Climate Ready Dorchester will advance a number of resiliency initiatives through community engagement, land-use planning for future flood protection systems, flood protection feasibility studies, infrastructure adaptation planning, coordination with other plans like Boston 2030, and the development of financing strategies and governance structures.
“The Dorchester project is going to take us into the next year,” Spector said. “We will be coming back to the community again in a few months from now when we have more concrete plans and after we absorb what you have to say and talk with other partners, including the state team.”
Despo Thoma, a senior designer with the New York-based landscape developer SCAPE and the project manager for Climate Ready Dorchester, presented a slideshow that highlighted specific issues relating to coastal flood risk in Dorchester.
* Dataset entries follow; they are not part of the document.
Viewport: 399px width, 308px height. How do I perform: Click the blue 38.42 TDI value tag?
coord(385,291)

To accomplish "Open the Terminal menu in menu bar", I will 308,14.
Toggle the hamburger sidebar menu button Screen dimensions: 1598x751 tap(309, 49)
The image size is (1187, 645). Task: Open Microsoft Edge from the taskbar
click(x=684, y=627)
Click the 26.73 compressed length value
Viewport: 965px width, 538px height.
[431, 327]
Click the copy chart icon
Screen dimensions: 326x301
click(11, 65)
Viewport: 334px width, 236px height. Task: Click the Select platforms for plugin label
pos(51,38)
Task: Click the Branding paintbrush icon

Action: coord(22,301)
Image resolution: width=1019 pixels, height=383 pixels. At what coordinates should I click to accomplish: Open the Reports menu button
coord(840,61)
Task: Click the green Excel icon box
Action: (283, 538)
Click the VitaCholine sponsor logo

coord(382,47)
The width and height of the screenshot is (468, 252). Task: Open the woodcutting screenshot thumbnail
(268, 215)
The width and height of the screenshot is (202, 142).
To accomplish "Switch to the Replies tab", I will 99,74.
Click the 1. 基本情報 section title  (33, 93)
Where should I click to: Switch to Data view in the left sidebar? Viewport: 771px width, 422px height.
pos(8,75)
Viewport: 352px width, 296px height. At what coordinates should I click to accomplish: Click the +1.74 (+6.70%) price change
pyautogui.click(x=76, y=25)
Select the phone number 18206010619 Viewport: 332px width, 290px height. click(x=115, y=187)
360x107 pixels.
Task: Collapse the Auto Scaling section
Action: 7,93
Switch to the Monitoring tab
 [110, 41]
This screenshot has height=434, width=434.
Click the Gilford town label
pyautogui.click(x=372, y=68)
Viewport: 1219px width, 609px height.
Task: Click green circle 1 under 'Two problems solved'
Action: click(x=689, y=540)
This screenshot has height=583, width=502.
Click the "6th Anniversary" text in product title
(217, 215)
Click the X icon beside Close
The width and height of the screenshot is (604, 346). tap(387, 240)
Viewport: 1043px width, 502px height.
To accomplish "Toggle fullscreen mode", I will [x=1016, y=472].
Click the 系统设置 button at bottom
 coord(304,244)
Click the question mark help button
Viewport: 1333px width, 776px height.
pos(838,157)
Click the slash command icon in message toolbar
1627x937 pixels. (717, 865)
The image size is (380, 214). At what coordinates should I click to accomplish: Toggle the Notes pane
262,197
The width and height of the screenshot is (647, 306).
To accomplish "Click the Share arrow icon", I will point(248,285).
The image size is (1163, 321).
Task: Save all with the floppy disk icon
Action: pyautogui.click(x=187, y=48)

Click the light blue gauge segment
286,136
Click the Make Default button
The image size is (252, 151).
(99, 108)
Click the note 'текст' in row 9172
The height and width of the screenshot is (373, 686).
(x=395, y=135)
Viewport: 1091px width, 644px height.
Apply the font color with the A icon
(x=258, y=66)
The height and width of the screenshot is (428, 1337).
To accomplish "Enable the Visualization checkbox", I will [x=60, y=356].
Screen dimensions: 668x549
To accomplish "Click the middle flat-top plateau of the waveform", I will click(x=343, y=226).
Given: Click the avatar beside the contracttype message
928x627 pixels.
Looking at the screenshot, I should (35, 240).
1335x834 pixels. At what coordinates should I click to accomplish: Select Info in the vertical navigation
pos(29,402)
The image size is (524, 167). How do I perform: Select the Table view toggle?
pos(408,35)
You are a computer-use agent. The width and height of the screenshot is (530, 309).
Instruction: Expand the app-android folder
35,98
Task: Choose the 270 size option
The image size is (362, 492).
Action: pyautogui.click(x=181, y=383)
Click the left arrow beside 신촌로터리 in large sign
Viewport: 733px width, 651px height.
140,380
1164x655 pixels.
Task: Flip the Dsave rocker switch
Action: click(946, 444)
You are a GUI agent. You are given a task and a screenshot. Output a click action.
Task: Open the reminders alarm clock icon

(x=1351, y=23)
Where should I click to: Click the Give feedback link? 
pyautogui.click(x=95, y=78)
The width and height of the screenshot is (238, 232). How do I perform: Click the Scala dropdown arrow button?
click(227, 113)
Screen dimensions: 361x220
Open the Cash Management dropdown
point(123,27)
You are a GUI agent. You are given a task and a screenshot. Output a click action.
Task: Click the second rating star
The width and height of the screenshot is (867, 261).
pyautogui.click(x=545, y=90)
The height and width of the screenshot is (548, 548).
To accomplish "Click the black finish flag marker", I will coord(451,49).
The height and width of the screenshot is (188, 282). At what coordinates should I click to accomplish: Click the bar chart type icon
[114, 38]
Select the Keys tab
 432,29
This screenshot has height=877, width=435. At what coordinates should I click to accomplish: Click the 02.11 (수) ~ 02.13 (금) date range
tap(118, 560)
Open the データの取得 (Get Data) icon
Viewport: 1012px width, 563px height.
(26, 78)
“We are asking for your feedback on many different questions that we’re posing through either activities or postcards,” Thoma said. “Our project area is along the coastline of Dorchester. Here we see either fringe flooding, where water from the harbor rises up and affects the shoreline, or we see that the water finds low points along the shoreline, finds its way through the back of neighborhoods, and affects low-lying areas.”
During the session, The Dorchester team set up four interactive activity stations designed to engage and collect feedback from the community on matters like high coastal flooding and how best to create a resilient bulwark against them. Attendees were invited to place labels in the form of small different-colored flags onto the interactive map of Dorchester and its coastline-- indicating whether they found areas to be inaccessible, welcoming, safe, fun, or boring.
Pippa Brashear, a planning principal at SCAPE, who helped coordinate the activity stations, later told the Reporter that “the focus of our plan is to address coastal flooding. But anytime that we’re planning there’s an opportunity to think about what else can be improved— whether that’s accessibility, transportation and other aspects that improve general quality of life for people.”
SCAPE, Tetra Tech, the city’s Environment Department, and the BPDA will bring more comprehensive plans for Climate Ready Dorchester back to the community in another open house before the end of the year.